**Task brief**
Please return every line of the records that contains the word "blue".

---------- Excerpted data ----------

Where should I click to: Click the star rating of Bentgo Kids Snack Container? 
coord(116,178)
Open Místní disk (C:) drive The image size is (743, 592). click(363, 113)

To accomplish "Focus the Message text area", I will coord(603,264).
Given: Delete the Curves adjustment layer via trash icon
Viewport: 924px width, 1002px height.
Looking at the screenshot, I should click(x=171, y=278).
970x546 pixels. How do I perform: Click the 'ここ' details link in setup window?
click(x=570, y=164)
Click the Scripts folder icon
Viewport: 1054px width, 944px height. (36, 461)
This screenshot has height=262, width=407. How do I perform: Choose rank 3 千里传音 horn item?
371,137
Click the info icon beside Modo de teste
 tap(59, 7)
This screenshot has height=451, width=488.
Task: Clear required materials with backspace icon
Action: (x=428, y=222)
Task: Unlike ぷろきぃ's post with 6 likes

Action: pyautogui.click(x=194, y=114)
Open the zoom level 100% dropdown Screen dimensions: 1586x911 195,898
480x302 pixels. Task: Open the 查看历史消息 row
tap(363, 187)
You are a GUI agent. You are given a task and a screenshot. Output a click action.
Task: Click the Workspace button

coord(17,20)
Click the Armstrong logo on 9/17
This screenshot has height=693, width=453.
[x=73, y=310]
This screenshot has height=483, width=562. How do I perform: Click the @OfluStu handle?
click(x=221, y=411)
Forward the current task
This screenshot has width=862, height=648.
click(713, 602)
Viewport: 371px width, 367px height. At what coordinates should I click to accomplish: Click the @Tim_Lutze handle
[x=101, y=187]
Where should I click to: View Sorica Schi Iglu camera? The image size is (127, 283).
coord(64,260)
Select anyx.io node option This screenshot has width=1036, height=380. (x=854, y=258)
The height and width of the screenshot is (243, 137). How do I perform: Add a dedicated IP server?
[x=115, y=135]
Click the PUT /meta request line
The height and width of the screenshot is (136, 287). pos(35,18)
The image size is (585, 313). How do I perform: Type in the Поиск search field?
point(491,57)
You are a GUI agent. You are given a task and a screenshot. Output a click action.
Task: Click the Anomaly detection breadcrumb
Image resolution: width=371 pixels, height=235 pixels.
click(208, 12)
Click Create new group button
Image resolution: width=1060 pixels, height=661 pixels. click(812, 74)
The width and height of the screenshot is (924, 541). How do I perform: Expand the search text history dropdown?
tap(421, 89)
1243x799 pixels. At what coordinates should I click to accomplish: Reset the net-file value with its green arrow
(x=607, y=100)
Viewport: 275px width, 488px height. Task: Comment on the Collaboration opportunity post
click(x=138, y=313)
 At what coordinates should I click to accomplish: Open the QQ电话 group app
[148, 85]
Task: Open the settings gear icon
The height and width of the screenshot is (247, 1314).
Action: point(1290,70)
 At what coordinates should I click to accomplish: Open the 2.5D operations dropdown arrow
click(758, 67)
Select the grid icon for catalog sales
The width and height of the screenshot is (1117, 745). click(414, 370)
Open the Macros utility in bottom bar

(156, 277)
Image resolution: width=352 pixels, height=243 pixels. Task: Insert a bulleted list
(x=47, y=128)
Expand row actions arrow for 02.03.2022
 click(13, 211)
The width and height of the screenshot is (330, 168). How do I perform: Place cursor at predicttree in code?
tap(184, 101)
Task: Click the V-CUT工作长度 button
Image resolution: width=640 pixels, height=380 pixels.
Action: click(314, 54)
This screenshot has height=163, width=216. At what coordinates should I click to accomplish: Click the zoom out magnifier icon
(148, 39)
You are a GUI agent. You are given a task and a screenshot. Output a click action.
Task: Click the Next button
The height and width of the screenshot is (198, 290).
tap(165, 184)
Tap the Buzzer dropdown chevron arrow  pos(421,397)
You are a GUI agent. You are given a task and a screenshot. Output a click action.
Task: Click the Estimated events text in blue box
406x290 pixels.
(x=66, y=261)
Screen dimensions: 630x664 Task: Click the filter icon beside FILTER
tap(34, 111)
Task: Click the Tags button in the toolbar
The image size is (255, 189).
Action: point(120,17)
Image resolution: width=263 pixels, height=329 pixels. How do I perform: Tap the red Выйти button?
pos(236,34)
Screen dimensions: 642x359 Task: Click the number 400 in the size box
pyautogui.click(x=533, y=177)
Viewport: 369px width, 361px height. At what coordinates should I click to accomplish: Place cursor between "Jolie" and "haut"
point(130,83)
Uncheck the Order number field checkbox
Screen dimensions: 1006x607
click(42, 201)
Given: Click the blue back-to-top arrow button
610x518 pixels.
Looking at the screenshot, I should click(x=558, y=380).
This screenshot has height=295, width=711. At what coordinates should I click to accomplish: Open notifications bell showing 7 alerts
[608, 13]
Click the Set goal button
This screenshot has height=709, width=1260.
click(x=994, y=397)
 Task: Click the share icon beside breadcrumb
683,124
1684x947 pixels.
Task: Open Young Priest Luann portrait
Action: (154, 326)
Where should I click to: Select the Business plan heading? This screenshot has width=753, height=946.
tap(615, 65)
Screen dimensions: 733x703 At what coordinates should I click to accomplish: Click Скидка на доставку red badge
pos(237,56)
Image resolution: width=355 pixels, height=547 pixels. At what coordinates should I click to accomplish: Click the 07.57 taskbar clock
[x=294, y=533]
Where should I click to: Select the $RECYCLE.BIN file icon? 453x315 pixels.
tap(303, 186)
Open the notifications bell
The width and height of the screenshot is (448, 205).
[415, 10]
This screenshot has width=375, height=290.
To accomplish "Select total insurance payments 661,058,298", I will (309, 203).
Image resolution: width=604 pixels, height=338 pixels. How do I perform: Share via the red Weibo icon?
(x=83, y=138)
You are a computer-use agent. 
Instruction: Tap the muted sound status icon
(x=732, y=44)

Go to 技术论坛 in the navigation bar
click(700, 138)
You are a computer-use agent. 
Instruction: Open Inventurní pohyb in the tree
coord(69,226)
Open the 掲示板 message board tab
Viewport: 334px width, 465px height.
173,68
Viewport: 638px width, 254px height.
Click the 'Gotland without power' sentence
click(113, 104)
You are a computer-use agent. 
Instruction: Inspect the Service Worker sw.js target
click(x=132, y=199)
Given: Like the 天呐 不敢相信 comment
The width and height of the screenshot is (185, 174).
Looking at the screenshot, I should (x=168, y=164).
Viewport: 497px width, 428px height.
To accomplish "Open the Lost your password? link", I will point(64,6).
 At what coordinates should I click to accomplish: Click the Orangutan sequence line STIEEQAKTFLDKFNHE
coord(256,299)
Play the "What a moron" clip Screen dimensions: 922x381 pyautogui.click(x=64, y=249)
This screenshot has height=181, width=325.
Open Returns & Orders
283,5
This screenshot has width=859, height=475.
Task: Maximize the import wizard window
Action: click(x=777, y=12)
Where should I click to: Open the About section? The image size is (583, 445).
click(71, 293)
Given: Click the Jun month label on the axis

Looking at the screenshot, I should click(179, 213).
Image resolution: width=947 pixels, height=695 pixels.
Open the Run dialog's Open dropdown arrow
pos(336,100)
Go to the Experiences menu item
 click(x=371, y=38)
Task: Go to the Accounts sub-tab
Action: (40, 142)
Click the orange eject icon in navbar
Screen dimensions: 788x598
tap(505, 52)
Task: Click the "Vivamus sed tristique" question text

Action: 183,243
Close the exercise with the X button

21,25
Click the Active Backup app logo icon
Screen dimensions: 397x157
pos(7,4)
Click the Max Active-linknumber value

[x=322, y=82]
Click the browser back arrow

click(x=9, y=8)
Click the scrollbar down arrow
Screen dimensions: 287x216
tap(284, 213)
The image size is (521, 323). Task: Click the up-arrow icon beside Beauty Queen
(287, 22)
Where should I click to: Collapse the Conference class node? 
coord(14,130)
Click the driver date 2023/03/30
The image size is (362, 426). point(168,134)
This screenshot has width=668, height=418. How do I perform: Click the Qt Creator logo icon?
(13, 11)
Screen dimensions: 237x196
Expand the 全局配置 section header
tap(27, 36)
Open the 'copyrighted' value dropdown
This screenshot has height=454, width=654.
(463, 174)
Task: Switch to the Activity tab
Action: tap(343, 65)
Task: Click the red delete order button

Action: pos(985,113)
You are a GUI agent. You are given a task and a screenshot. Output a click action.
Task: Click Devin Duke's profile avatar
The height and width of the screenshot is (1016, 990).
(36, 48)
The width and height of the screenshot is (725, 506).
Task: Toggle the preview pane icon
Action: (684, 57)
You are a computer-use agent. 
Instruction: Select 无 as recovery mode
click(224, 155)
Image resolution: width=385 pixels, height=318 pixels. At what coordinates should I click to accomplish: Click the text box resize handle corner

----------

**Your response**
Task: Click the Estimated events text in blue box
Given: Click the blue back-to-top arrow button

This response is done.